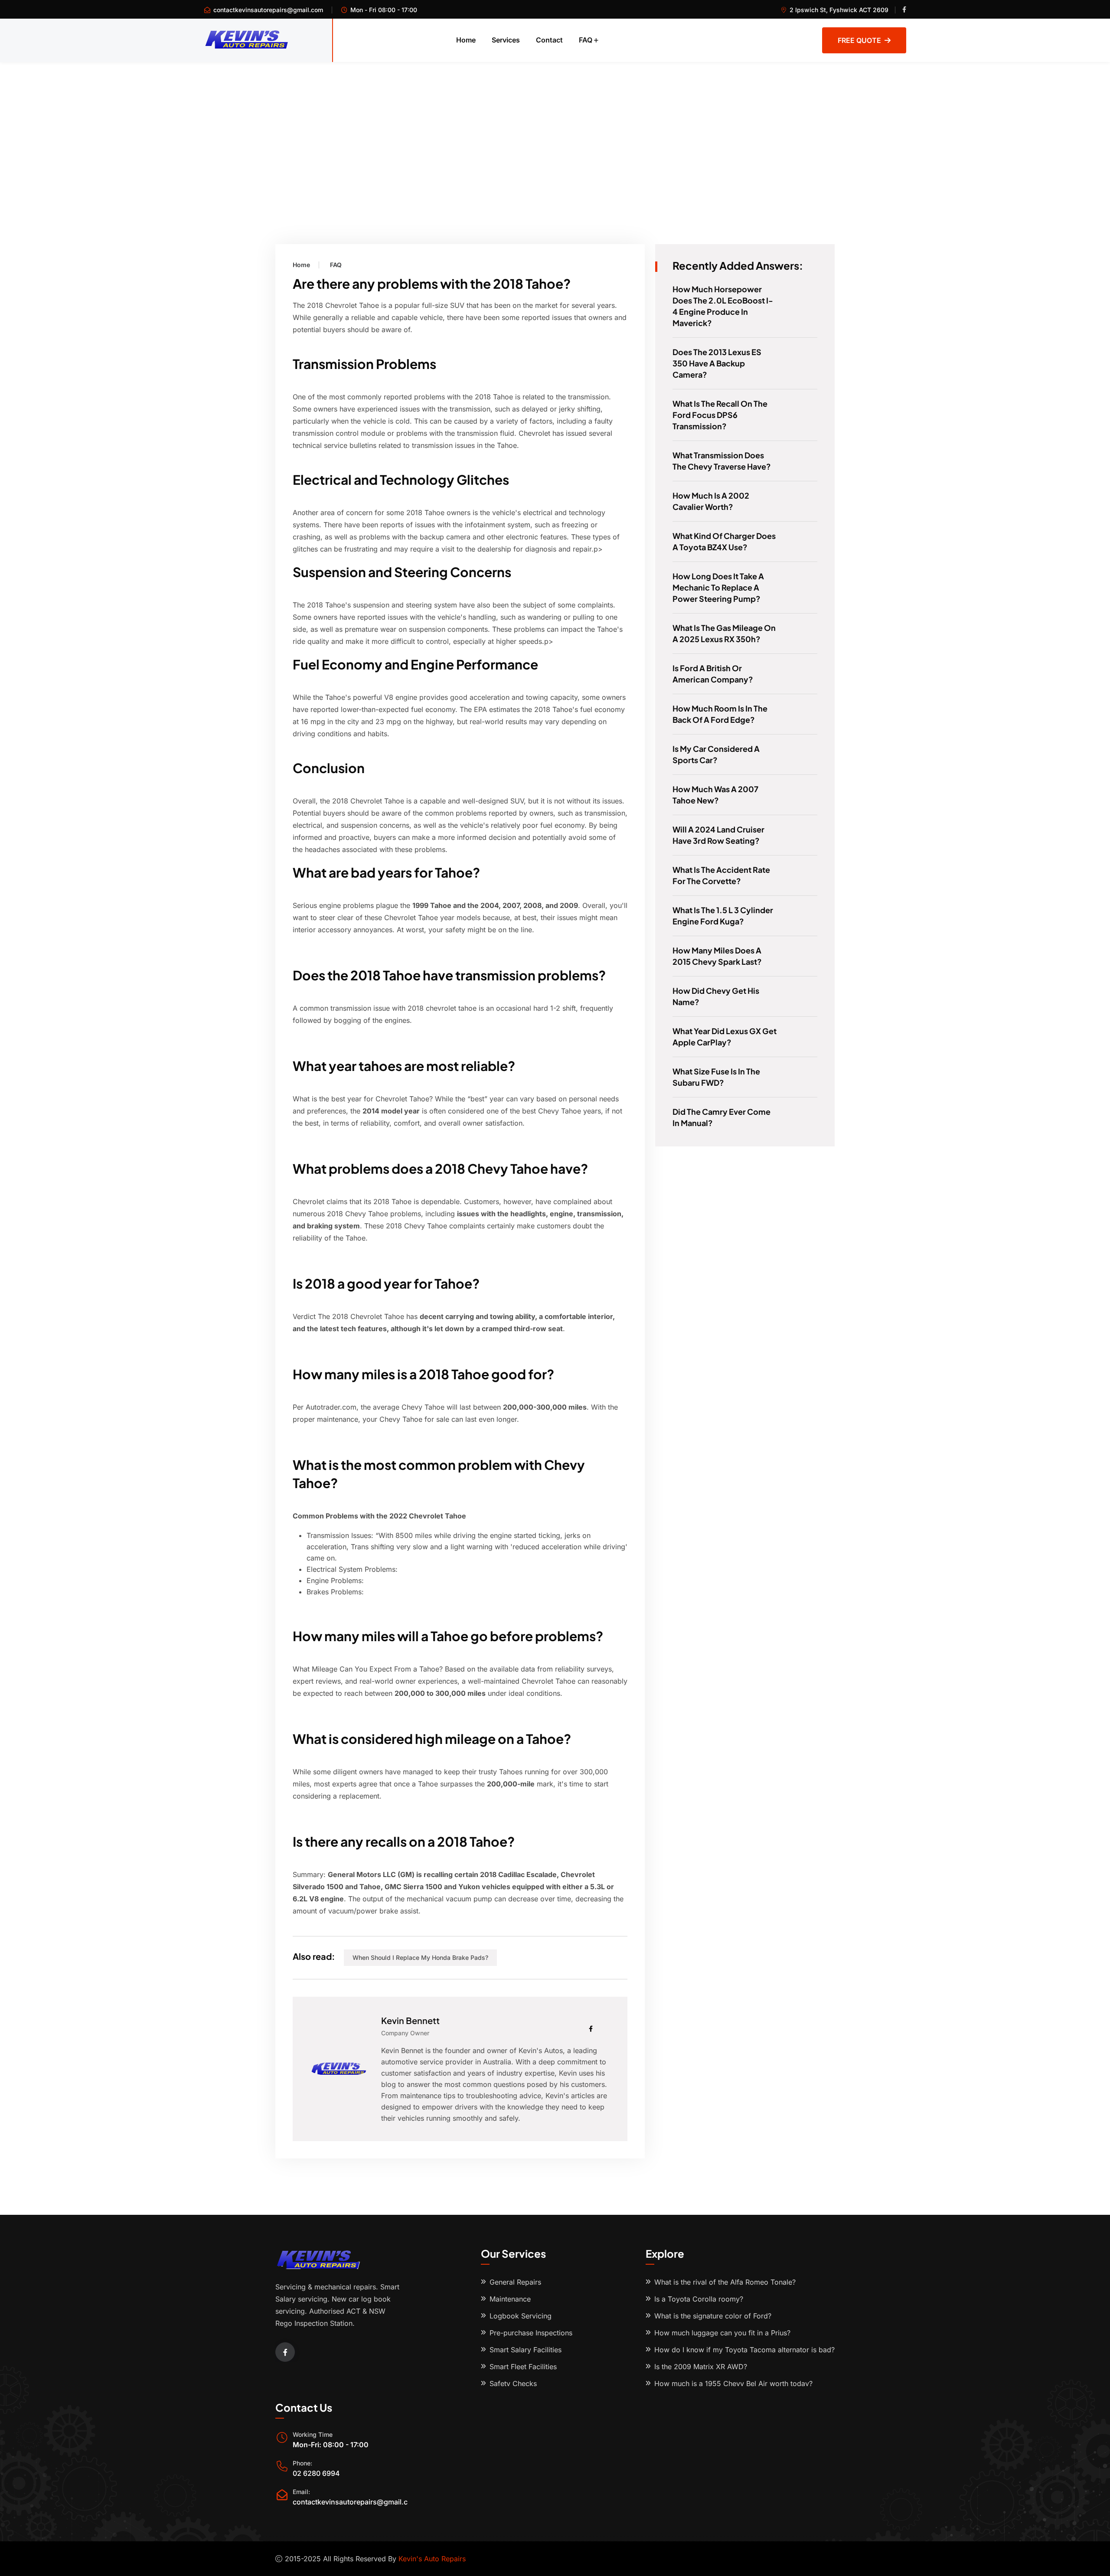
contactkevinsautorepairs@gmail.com (268, 9)
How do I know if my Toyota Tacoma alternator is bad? (744, 2349)
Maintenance (510, 2299)
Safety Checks (513, 2383)
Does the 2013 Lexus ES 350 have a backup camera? (717, 363)
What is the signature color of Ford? (712, 2316)
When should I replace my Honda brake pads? (420, 1957)
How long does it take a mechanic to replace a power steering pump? (718, 587)
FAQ (585, 40)
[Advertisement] (555, 127)
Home (466, 40)
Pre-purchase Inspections (531, 2332)
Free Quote (859, 40)
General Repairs (515, 2282)
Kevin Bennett (410, 2020)
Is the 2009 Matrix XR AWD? (700, 2366)
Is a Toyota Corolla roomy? (698, 2299)
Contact (549, 40)
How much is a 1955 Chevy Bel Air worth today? (733, 2383)
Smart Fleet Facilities (523, 2366)
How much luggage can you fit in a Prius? (722, 2332)
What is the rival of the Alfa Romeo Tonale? (725, 2282)
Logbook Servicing (521, 2316)
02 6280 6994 (316, 2473)
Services (506, 40)
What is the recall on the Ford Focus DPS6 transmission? (720, 414)
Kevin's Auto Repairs (432, 2558)
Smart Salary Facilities (526, 2349)
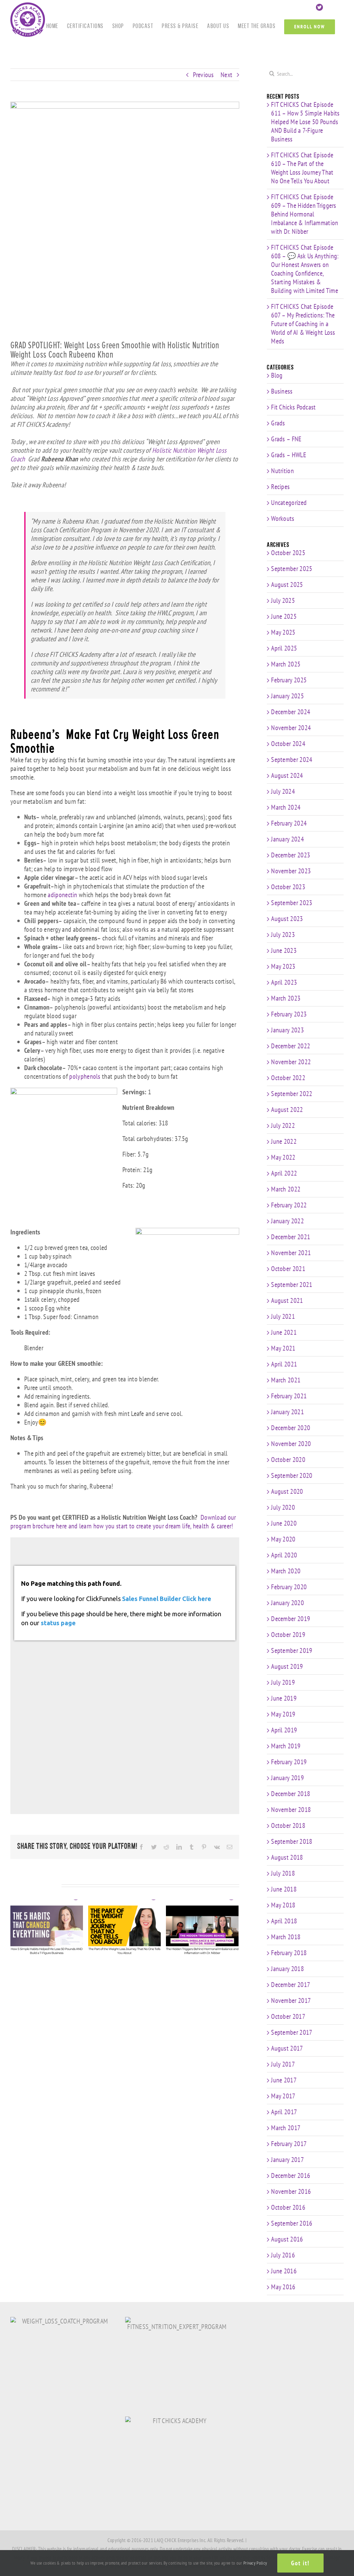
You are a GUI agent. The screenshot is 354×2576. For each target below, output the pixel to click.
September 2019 (291, 1650)
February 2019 (289, 1761)
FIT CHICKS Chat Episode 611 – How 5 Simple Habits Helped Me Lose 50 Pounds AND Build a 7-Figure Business (305, 122)
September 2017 (291, 2032)
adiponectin (62, 894)
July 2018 (283, 1873)
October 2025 (288, 552)
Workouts (282, 518)
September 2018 (291, 1841)
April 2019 (284, 1730)
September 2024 (291, 759)
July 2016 (283, 2255)
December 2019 (290, 1618)
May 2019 (283, 1714)
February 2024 (289, 823)
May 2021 (283, 1348)
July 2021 (283, 1316)
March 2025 (285, 664)
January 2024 (287, 839)
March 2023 (285, 998)
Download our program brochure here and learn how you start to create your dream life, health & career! (123, 1521)
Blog (276, 375)
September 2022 (291, 1093)
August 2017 (287, 2048)
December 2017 (290, 1984)
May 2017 (283, 2095)
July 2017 (283, 2064)
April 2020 (284, 1555)
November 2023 (291, 870)
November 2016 (291, 2191)
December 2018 (290, 1793)
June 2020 (284, 1523)
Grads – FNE (286, 439)
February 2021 (289, 1395)
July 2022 (283, 1125)
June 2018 (284, 1889)
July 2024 (283, 791)
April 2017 (284, 2111)
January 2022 (287, 1220)
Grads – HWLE (288, 455)
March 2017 (285, 2127)
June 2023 (284, 950)
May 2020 (283, 1539)
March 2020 (285, 1570)
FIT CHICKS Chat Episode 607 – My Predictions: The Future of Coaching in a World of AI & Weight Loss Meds (303, 324)
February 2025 (289, 679)
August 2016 (287, 2239)
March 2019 (285, 1745)
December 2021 (290, 1236)
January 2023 (287, 1029)
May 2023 (283, 966)
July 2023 (283, 934)
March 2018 (285, 1936)
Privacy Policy (255, 2563)
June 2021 (284, 1332)
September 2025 (291, 568)
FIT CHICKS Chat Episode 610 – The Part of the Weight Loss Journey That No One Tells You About (302, 167)
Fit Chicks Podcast (293, 407)
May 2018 (283, 1905)
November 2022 (291, 1061)
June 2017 (284, 2080)
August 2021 (287, 1300)
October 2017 (288, 2016)
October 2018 (288, 1825)
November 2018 (291, 1809)
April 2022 (284, 1173)
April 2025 (284, 648)
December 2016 (290, 2175)
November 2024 (291, 727)
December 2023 (290, 854)
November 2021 (291, 1252)
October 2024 (288, 743)
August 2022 (287, 1109)
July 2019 (283, 1682)
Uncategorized (289, 502)
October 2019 (288, 1634)
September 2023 (291, 902)
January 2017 (287, 2159)
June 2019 (284, 1698)
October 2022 (288, 1077)
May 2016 (283, 2286)
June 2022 (284, 1141)
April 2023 (284, 982)
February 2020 (289, 1586)
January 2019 (287, 1777)
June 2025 (284, 616)
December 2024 (290, 711)
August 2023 (287, 918)
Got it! (300, 2563)
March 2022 (285, 1189)
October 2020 (288, 1459)
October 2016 (288, 2207)
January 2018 (287, 1968)
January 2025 (287, 695)
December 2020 (290, 1427)
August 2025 (287, 584)
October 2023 (288, 886)
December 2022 (290, 1045)
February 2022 (289, 1204)
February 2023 (289, 1014)
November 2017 (291, 2000)
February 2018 (289, 1952)
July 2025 (283, 600)
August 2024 (287, 775)
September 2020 (291, 1475)
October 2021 (288, 1268)
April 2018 (284, 1920)
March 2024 (285, 807)
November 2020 (291, 1443)
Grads (278, 423)
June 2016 (284, 2270)
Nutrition (282, 471)
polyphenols (84, 1076)
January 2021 (287, 1411)
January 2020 (287, 1602)
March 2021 (285, 1380)
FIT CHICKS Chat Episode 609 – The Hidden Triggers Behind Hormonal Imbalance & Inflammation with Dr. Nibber (304, 214)
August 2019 (287, 1666)
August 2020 (287, 1491)
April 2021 (284, 1364)
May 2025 (283, 632)
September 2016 (291, 2223)
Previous (203, 74)
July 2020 (283, 1507)
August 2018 (287, 1857)
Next (226, 74)
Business (281, 391)
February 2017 (289, 2143)
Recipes (280, 486)
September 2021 (291, 1284)
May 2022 (283, 1157)
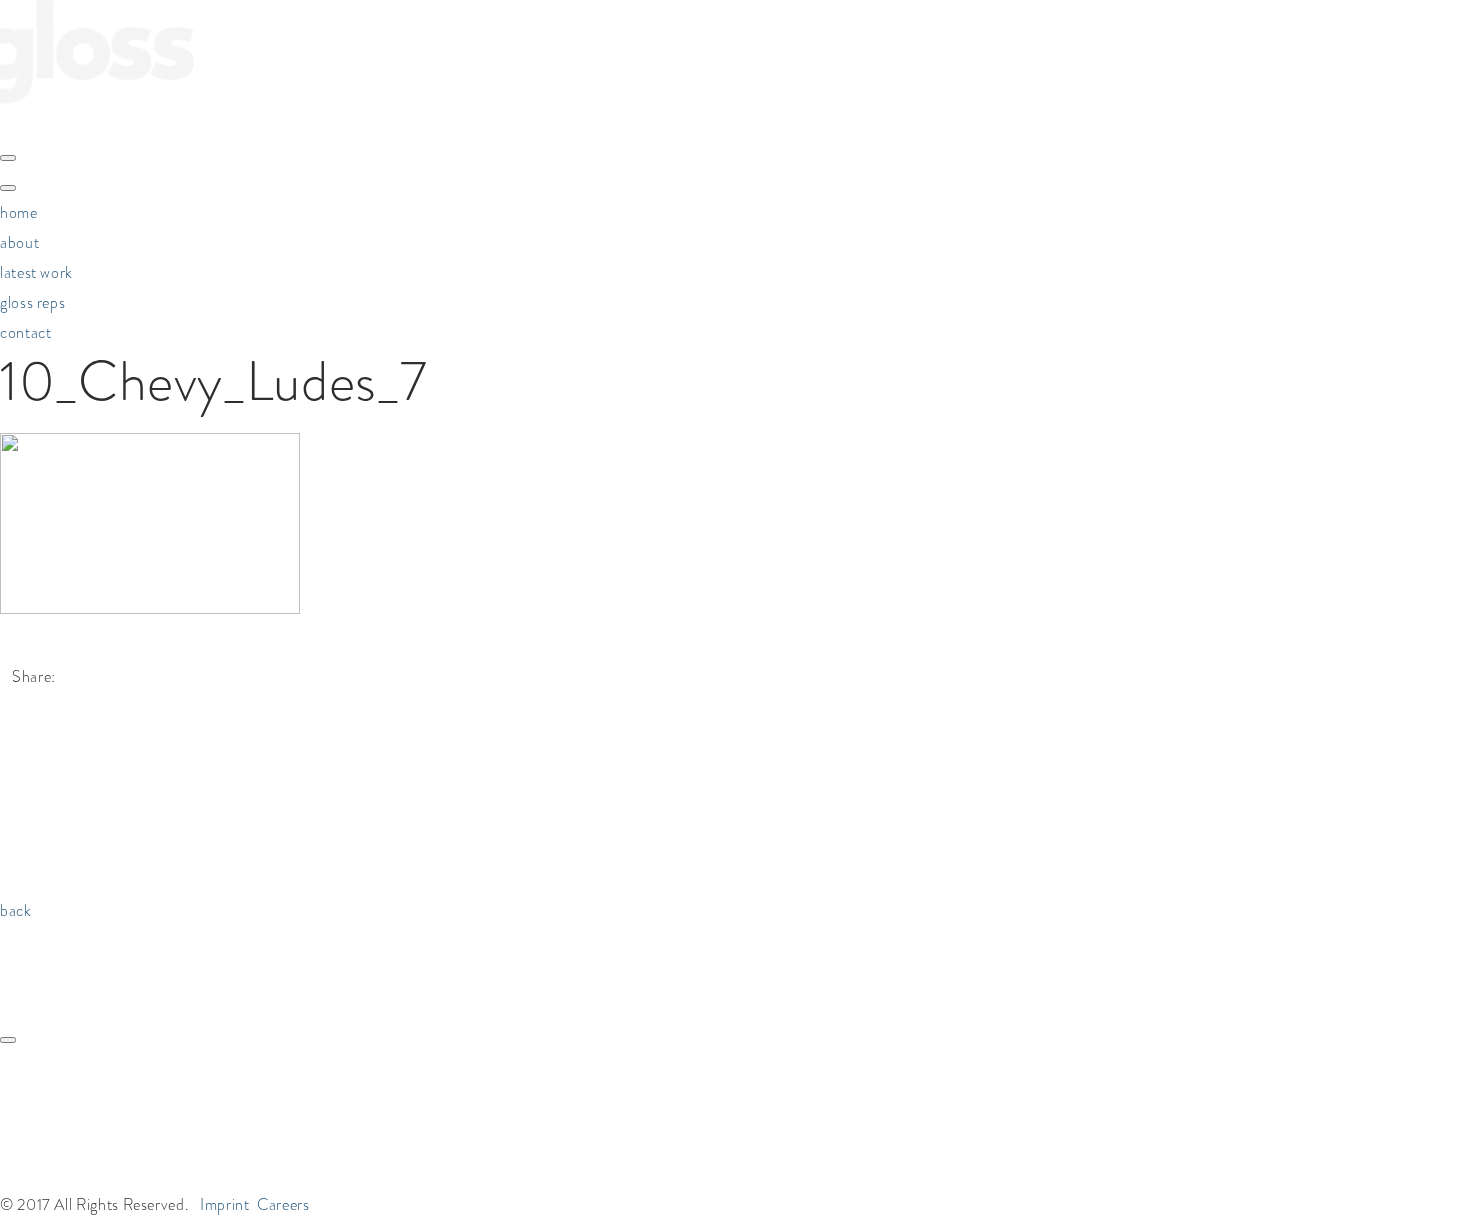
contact (25, 332)
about (19, 242)
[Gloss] (97, 122)
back (16, 910)
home (19, 212)
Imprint (224, 1204)
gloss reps (32, 302)
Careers (283, 1204)
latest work (36, 272)
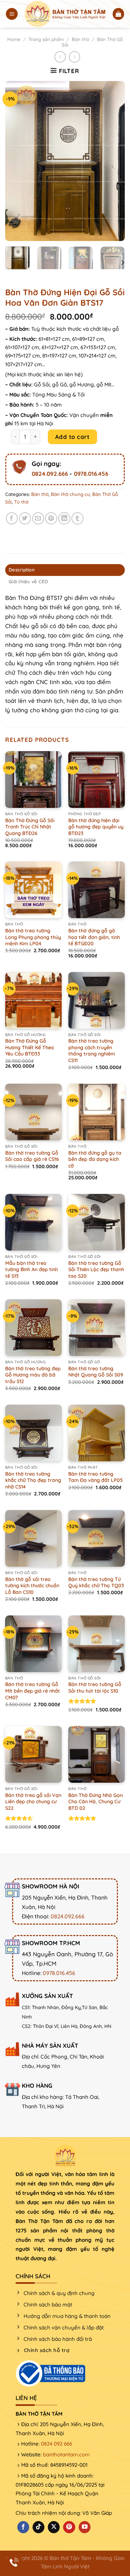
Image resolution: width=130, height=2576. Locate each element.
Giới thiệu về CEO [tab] (28, 581)
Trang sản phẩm (46, 39)
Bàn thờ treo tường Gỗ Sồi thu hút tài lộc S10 (94, 1687)
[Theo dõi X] (54, 2527)
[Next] (113, 161)
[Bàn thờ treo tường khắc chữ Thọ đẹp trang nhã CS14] (33, 1433)
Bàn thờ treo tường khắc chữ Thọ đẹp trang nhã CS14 (33, 1480)
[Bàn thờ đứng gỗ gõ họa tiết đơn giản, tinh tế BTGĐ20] (96, 889)
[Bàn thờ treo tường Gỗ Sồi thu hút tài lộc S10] (96, 1643)
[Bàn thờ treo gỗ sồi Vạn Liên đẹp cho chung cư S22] (33, 1754)
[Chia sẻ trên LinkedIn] (64, 518)
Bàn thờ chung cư (70, 494)
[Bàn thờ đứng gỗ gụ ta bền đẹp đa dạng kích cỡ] (96, 1112)
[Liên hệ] (14, 2562)
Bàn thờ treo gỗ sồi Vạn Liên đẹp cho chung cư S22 (33, 1801)
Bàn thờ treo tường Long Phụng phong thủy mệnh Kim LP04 (33, 937)
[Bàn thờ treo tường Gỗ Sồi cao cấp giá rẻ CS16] (33, 1112)
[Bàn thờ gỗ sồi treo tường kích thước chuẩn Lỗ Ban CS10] (33, 1538)
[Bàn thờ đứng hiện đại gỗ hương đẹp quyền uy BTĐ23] (96, 779)
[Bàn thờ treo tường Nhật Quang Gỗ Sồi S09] (96, 1327)
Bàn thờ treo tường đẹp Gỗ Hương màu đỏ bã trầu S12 (33, 1375)
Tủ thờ (21, 502)
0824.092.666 (50, 473)
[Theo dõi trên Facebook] (23, 2527)
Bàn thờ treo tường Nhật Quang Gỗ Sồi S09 (95, 1371)
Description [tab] (22, 569)
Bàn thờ (80, 39)
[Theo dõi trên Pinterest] (69, 2527)
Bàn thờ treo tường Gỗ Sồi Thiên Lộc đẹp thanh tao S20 (96, 1269)
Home (13, 39)
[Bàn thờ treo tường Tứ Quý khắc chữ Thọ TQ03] (96, 1538)
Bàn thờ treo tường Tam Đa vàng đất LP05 (95, 1477)
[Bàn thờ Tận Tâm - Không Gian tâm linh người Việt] (65, 14)
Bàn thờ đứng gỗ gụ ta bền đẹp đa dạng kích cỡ (94, 1159)
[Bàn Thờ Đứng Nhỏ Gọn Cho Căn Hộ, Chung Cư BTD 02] (96, 1754)
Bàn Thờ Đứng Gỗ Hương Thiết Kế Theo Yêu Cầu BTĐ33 (29, 1047)
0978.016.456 (91, 473)
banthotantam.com (66, 2454)
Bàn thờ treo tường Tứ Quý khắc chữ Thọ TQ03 (96, 1582)
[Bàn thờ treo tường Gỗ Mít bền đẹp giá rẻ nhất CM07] (33, 1643)
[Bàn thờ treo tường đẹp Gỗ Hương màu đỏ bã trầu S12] (33, 1327)
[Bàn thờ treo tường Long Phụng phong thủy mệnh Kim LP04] (33, 889)
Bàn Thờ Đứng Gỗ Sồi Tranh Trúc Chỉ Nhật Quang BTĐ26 (29, 826)
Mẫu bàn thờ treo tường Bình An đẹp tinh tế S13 (31, 1269)
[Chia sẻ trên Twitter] (25, 518)
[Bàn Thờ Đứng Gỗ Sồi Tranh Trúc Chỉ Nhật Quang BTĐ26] (33, 779)
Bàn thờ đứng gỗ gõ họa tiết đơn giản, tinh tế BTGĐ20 (94, 937)
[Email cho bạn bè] (38, 518)
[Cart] (118, 14)
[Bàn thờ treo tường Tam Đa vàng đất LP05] (96, 1433)
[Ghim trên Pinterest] (51, 518)
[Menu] (12, 14)
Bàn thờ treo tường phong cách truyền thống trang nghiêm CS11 (91, 1051)
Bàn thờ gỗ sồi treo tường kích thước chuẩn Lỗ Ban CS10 (32, 1585)
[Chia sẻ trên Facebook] (12, 518)
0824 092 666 (56, 2443)
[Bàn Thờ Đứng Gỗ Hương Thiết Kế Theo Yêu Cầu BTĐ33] (33, 1000)
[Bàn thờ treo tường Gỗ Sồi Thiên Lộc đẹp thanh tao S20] (96, 1222)
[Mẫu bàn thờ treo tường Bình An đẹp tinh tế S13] (33, 1222)
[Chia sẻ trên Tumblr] (77, 518)
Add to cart (72, 436)
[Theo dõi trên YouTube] (84, 2527)
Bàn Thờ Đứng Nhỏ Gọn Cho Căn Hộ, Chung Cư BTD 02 (95, 1801)
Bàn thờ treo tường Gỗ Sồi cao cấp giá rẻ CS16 (32, 1156)
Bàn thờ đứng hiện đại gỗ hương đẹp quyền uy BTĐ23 (95, 826)
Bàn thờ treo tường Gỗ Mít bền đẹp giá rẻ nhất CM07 (32, 1690)
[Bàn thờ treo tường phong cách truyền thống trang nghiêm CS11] (96, 1000)
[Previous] (16, 161)
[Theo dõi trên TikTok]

::::::::::

**Task to complete:** Write out exactly the lines above from the line with "March 2019 (285, 1745)" through the line with "September 2025 (291, 568)", both of them included, and leave out all other lines.

**Exercise result:**
March 2019 (285, 1745)
December 2021 (290, 1236)
January 2023 (287, 1029)
May 2023 (283, 966)
July 2023 (283, 934)
March 2018 (285, 1936)
Privacy Policy (255, 2563)
June 2021 (284, 1332)
September 2025 (291, 568)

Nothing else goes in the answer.